## Adding your own dataset or environment


### Pre-training data

Pre-training script is at [`agent/pretrain/train_diffusion_agent.py`](agent/pretrain/train_diffusion_agent.py). The pre-training dataset [loader](agent/dataset/sequence.py) assumes a npz file containing numpy arrays `states`, `actions`, `images` (if using pixel; img_h = img_w and a multiple of 8) and `traj_lengths`, where `states` and `actions` have the shape of num_total_steps x obs_dim/act_dim, `images` num_total_steps x C (concatenated if multiple images) x H x W, and `traj_lengths` is a 1-D array for indexing across num_total_steps.

<!-- One pre-processing example can be found at [`script/process_robomimic_dataset.py`](script/process_robomimic_dataset.py). -->
<!-- **Note:** The current implementation does not support loading history observations (only using observation at the current timestep). If needed, you can modify [here](agent/dataset/sequence.py#L130-L131). -->

For OpenAI Gym and Franka Kitchen tasks, you can download raw datasets from [D4RL datasets](https://huggingface.co/datasets/imone/D4RL/tree/main), and then run `python data_process/hdf5_to_npz_wrapped.py --data_path=<PATH_TO_YOUR_OFFLINE_RL_DATASET>` to convert raw hdf5 to normalized train.npz and normalization.npz files in the same directory. 

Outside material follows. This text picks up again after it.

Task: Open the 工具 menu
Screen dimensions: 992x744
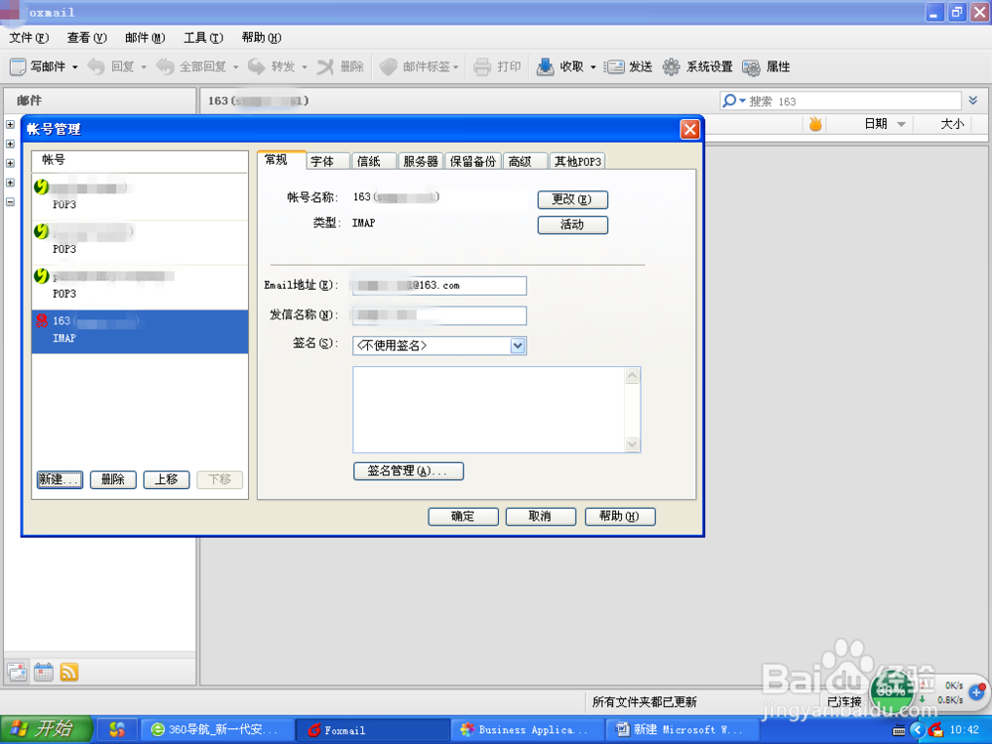Action: [x=202, y=37]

To inspect the contents and ranges of the train.npz file, run 
```
python data_process/read_npz.py --data_path=<PATH_TO_YOUR_OFFLINE_RL_DATASET_DIR>/train.npz
```


### Observation history

In our experiments we did not use any observation from previous timesteps (state or pixel), but it is implemented. You can set `cond_steps=<num_state_obs_step>` (and `img_cond_steps=<num_img_obs_step>`, no larger than `cond_steps`) in pre-training, and set the same when fine-tuning the newly pre-trained policy.

### Fine-tuning environment

We follow the Gym format for interacting with the environments. The vectorized environments are initialized at [make_async](env/gym_utils/__init__.py#L10) (called in the parent fine-tuning agent class [here](agent/finetune/train_agent.py#L38-L39)). The current implementation is not the cleanest as we tried to make it compatible with Gym, Robomimic, Furniture-Bench, and D3IL environments, but it should be easy to modify and allow using other environments. We use [multi_step](env/gym_utils/wrapper/multi_step.py) wrapper for history observations and multi-environment-step action execution. We also use environment-specific wrappers such as [robomimic_lowdim](env/gym_utils/wrapper/robomimic_lowdim.py) and [furniture](env/gym_utils/wrapper/furniture.py) for observation/action normalization, etc. You can implement a new environment wrapper if needed.